The undersigned hereby acknowledges and is advised of the SEC’s Compliance and Disclosure Interpretation 239.10 regarding short selling:
An Issuer filed a Form S-3 registration statement for a secondary offering of common stock which is not yet effective. One of the selling shareholders wanted to do a short sale of common stock “against the box” and cover the short sale with registered shares after the effective date. The issuer was advised that the short sale could not be made before the registration statement become effective, because the shares underlying the short sale are deemed to be sold at the time such sale is made. There would, therefore, be a violation of Section 5 if the shares were effectively sold prior to the effective date.
The undersigned agrees to promptly notify the Company of any material inaccuracies or changes in the information provided herein that may occur subsequent to the date hereof at any time while the Registration Statement remains effective; provided, that the undersigned shall not be required to notify the Company of any changes to the number of securities held or owned by the undersigned or its affiliates.

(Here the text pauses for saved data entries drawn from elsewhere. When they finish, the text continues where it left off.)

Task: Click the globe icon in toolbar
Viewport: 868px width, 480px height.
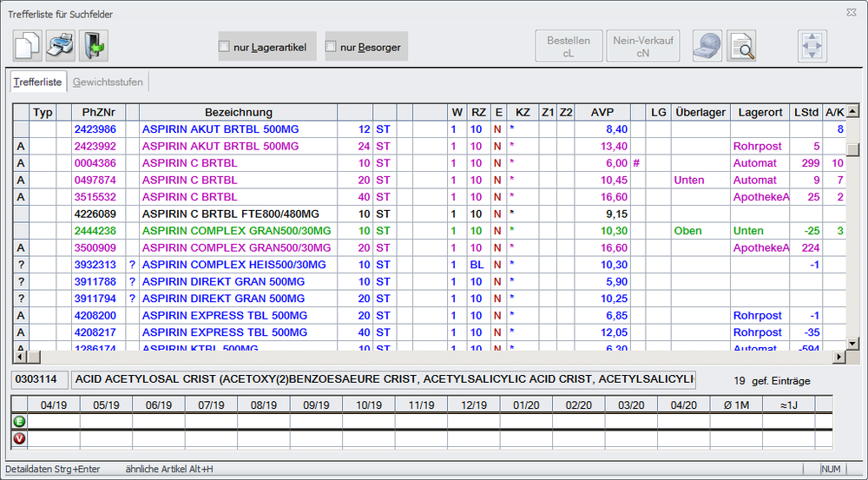Action: (707, 45)
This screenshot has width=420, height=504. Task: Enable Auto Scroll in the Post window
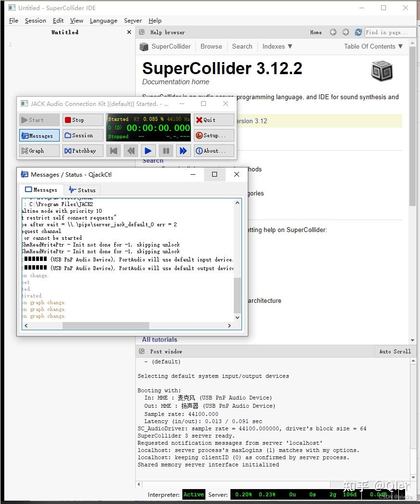395,351
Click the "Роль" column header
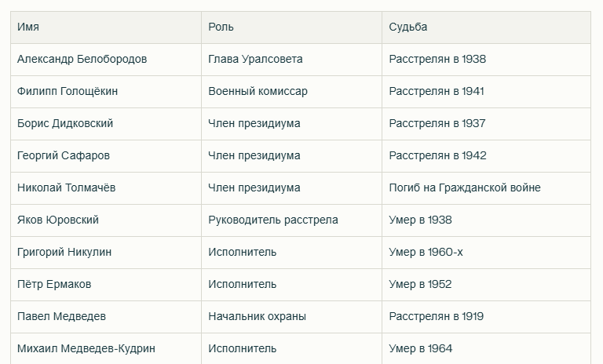 221,27
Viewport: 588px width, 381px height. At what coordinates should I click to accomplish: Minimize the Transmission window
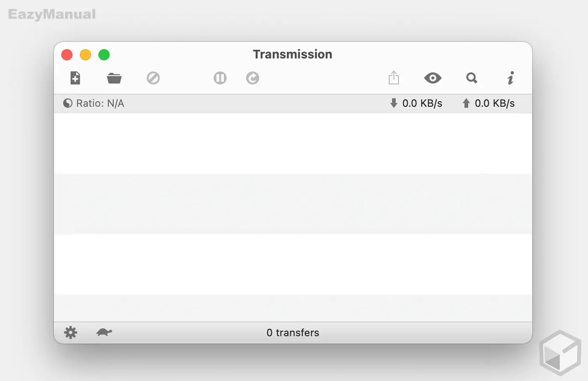pyautogui.click(x=85, y=55)
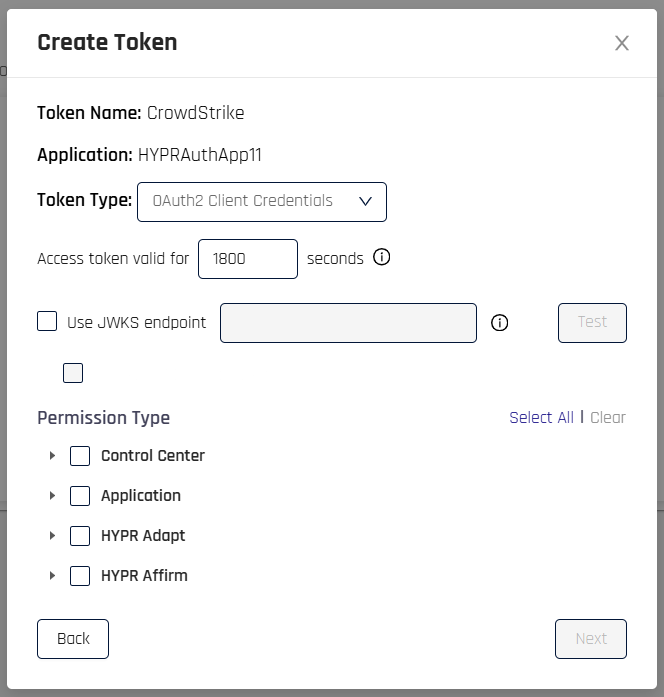The width and height of the screenshot is (664, 697).
Task: Tick the Application permission checkbox
Action: click(80, 496)
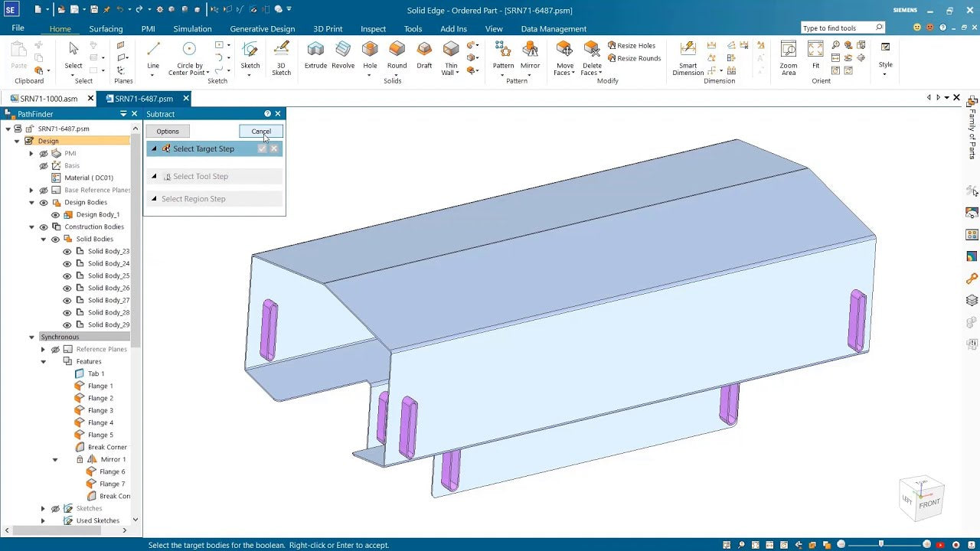Click the Revolve tool icon

[343, 55]
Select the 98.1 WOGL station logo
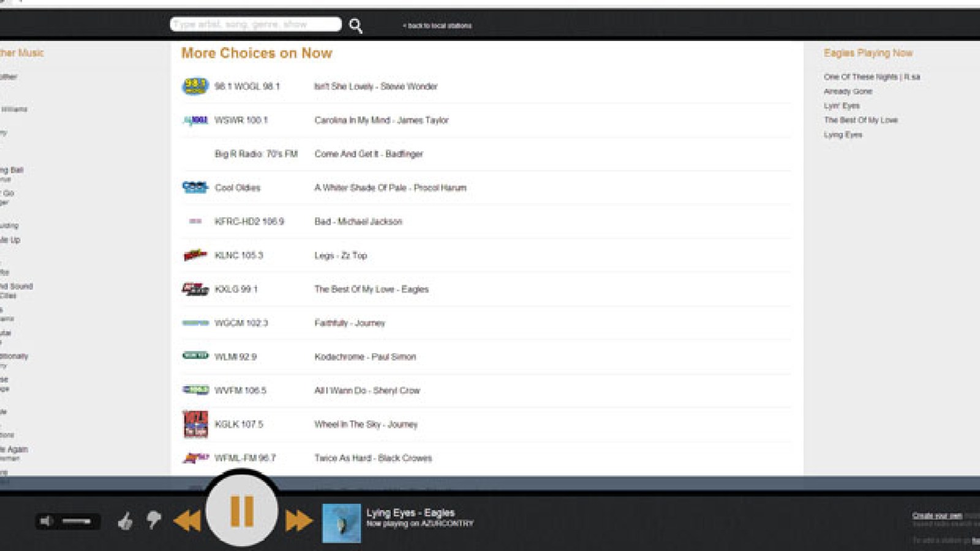980x551 pixels. click(195, 86)
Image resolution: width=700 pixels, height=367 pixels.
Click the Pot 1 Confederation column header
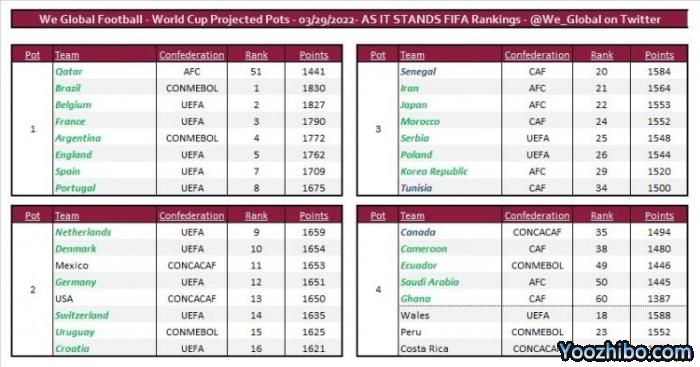pyautogui.click(x=192, y=55)
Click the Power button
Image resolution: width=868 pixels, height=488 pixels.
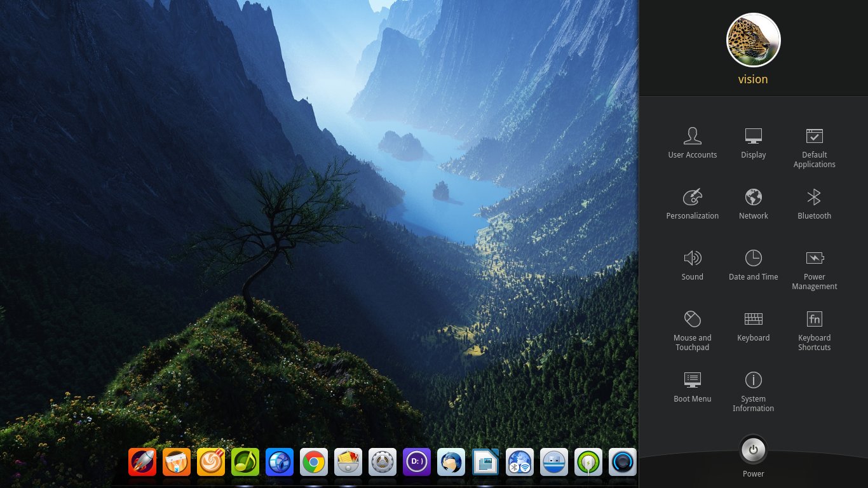point(753,451)
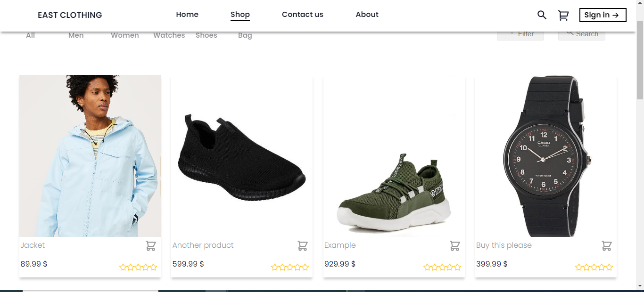
Task: Open the Filter options dropdown
Action: click(520, 33)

By signing below, the undersigned consents to the disclosure of the information contained herein in its answers to Items 1 through 5 and the inclusion of such information in the Registration Statement and the related prospectus and any amendments or supplements thereto. The undersigned understands that such information will be relied upon by the Company in connection with the preparation or amendment of the Registration Statement and the related prospectus and any amendments or supplements thereto.
IN WITNESS WHEREOF the undersigned, by authority duly given, has caused this Notice and Questionnaire to be executed and delivered either in person or by its duly authorized agent.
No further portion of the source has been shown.